* About this task
Beginning with the line that holds "Task: Switch to the Distribute tab", write out the remaining lines of the material exactly, the last line included.

::::::::

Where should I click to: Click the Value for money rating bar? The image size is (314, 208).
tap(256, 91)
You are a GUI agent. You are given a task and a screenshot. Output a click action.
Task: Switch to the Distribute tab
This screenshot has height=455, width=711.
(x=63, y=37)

::::::::

* Response for this exercise
Task: Switch to the Distribute tab
This screenshot has height=455, width=711.
(x=63, y=37)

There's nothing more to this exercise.